*** PROVIDED TEXT
What happened to Shanna Halleran? Family fears police investigated too late
CBC
Shanna Halleran spent the last two days of her life awake in a St. John's hospital bed, critically injured but capable of answering questions from police about how she got there, says her family — if only the police had shown up.
Halleran died on Aug. 17, 2019, without ever being questioned by police, her family says.
That's left a huge void for the people who loved her and few clues to catch the person responsible for her death.
"I'm extremely angry about it," said Stacey Halleran, Shanna's younger sister.
"And it's on both parts: the people who are involved and the police. It feels completely ignored and pushed aside, that's how it feels."
The Royal Newfoundland Constabulary (RNC) says her death is "suspicious" and that it involved a vehicle. The force is declining to answer questions about its handling of the case or about the status of the investigation into her death.
The medical examiner's office has determined the 36-year-old's manner of death is inconclusive.
But Halleran's family is convinced that what happened was no accident.
To understand why Shanna Halleran was on an isolated section of Minerals Road in Conception Bay South on Aug. 15, 2019, her family says you need to know about her life in the months and years leading up to her death.
Barb Houlihan says her first-born child was kind, funny and athletic. Halleran played basketball and baseball and was involved in cheerleading throughout school.
But when she was in her teenage years, Houlihan said, Halleran was misdiagnosed with social anxiety.
There was a time when Halleran begged her mother to bring her to hospital, Houlihan said, because she thought she was going crazy.
Halleran was given Paxil for social anxiety, but as the anxiety became worse, Ativan was added to the mix. When she couldn't sleep, her doctor suggested sleeping pills, Houlihan said.
Misuse of those drugs and an untreated mental illness culminated in a full-blown opioid addiction.
******
■ **WHAT IS EXPECTED**
Could you write out the part of the Shanna Halleran article that opens with "The Royal Newfoundland" and closes with "was no accident.", swapping "inconclusive" for "undetermined"?
*** SOURCE INFORMATION
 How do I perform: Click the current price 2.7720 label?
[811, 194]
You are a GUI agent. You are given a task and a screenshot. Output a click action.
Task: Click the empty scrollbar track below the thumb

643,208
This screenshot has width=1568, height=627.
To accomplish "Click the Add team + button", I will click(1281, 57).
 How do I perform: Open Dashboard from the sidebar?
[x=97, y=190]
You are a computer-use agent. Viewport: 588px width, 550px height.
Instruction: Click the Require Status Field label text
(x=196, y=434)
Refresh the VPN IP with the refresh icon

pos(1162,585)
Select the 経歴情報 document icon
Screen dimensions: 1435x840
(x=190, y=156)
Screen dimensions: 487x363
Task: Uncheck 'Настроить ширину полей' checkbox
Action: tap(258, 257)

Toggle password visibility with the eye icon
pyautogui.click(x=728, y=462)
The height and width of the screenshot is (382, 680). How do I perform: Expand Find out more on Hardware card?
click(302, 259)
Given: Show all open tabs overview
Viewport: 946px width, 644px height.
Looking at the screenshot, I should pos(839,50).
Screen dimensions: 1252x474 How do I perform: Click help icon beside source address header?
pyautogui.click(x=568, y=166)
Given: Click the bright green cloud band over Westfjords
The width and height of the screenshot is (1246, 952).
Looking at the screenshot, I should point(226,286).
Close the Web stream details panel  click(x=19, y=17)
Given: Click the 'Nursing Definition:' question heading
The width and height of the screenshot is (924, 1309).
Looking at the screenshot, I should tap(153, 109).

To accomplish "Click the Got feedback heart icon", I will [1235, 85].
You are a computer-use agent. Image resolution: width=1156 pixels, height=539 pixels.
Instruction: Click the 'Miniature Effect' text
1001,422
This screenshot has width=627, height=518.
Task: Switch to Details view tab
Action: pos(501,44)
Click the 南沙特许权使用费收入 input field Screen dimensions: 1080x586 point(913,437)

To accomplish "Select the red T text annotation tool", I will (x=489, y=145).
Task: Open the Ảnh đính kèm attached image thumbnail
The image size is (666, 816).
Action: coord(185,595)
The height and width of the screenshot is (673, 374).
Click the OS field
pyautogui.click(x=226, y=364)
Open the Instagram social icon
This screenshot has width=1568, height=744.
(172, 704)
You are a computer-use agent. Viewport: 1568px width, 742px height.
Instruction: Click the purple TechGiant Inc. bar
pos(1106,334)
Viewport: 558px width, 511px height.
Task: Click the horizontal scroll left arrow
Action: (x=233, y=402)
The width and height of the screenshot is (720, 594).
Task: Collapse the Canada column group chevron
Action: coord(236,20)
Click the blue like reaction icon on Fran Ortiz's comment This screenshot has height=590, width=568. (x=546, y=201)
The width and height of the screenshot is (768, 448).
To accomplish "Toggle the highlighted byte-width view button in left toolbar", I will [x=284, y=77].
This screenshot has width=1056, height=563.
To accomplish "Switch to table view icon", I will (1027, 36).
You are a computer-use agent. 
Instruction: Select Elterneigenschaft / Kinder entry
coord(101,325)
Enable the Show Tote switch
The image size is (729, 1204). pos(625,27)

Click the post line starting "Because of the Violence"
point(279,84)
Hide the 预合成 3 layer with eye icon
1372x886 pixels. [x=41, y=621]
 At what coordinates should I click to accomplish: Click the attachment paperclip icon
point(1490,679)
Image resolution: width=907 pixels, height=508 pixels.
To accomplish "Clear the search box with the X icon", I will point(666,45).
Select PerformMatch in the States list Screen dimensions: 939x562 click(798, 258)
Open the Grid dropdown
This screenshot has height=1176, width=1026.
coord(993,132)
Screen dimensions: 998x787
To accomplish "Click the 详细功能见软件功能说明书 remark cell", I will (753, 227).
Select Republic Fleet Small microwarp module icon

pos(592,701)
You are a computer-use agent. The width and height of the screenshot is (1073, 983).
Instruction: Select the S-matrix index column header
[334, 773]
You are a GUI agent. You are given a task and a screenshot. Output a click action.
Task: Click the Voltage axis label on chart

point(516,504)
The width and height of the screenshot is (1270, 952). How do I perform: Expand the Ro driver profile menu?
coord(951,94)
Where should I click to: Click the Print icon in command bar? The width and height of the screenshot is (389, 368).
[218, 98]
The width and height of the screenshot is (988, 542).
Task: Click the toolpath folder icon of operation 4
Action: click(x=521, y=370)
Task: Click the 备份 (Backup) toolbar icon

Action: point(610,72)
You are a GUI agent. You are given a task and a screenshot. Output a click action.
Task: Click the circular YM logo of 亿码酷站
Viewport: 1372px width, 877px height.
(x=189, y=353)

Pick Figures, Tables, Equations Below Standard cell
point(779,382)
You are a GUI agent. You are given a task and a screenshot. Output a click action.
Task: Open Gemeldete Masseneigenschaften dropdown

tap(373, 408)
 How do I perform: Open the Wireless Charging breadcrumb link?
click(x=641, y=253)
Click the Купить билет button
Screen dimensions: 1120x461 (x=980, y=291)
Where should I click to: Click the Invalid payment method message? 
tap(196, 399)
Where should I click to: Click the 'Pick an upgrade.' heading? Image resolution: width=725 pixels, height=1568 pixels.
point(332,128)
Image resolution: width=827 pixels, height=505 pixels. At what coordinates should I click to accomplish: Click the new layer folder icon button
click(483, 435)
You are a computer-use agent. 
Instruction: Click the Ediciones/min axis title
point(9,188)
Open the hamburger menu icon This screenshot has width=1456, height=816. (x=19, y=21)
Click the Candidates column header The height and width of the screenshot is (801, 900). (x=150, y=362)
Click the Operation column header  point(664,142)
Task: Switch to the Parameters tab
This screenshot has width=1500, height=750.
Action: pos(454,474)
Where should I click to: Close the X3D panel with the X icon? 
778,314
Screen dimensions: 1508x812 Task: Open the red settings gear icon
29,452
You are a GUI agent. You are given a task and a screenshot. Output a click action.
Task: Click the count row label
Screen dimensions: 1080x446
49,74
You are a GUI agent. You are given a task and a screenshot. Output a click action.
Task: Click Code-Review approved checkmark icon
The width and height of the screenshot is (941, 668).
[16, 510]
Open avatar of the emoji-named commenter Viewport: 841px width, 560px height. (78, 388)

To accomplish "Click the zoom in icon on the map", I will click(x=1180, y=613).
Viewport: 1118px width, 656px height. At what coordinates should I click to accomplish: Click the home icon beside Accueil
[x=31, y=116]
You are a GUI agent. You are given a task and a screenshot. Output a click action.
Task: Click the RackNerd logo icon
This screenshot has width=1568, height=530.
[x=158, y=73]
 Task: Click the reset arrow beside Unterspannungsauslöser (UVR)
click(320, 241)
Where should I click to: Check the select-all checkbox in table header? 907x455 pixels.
******
■ **TASK ANSWER**
The Royal Newfoundland Constabulary (RNC) says her death is "suspicious" and that it involved a vehicle. The force is declining to answer questions about its handling of the case or about the status of the investigation into her death.
The medical examiner's office has determined the 36-year-old's manner of death is undetermined.
But Halleran's family is convinced that what happened was no accident.